Multigene mutation signatures in colorectal cancer patients: Predict for the diagnosis, pathological classification, staging and prognosis.

Abstract

e16113 Background: Like most cancers, early diagnosis of colorectal cancer (CRC) contributes to a good prognosis. Recently, some studies indicated that mutation gene signatures have good performances in predicting the treatment and prognosis in CRC patients. However, incomplete understanding of the genotype is not conducive to proper treatment. The objective was to give further genetic insights into CRC and provide more comprehensive references for clinical practice. Methods: In the training group, the whole genome sequencing (WGS), clinical, and demographic data of 531 patients were downloaded from The Cancer Genome Atlas (TCGA).
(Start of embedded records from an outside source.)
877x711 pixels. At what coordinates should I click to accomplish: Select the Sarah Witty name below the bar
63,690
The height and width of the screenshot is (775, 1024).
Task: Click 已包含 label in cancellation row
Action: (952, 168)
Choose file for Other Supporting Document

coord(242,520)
The validation group contained 53 patients, which were collected in Tianjin Medical University Cancer Institute and Hospital (Tianjin, China) from April 2014 to November 2018. The fresh tissues collected within 24 hours after operation were used to extract genomic DNA, and then sequenced with targeted next-generation sequencing (NGS) technology to examine somatic mutations and analyze relevant gene concerning clinical indicators. The correlation between gene variation distribution and various indexes such as cancer species, stage, total survival period, sex, age and race were evaluated. Results: A total of 44 mutant genes with mutation frequencies above 5% were found in both TCGA cases and validated cases. Mutations of TP53, APC, KRAS, BRAF and ATM covered 97.55% of TCGA population and 83.02% validation patients, which were proved to be associated with the development of CRC and could be used as a diagnostic signature. Importantly, mutations of TP53, PIK3CA, FAT4, FMN2 and TRRAP had a remarkable difference between early (I/II) and advanced (III/IV) stage patients (P < 0.0001). Besides, we also confirmed that PIK3CA, LRP1B, FAT4 and ROS1 were a mutated gene signature for the prognosis, LRP1B portended to a higher of recurrence and shorter progression-free survival (PFS); mutation of FAT4 portended to a lower of recurrence and longer PFS, which could predict the recurrence and survival of CRC patients. Conclusions: We have indicated gene mutation signatures related to the diagnosis, pathological classification, staging and prognosis in CRC, which provides further insights into the study of CRC genotype. It is helpful to further improve the personalized diagnosis and treatment.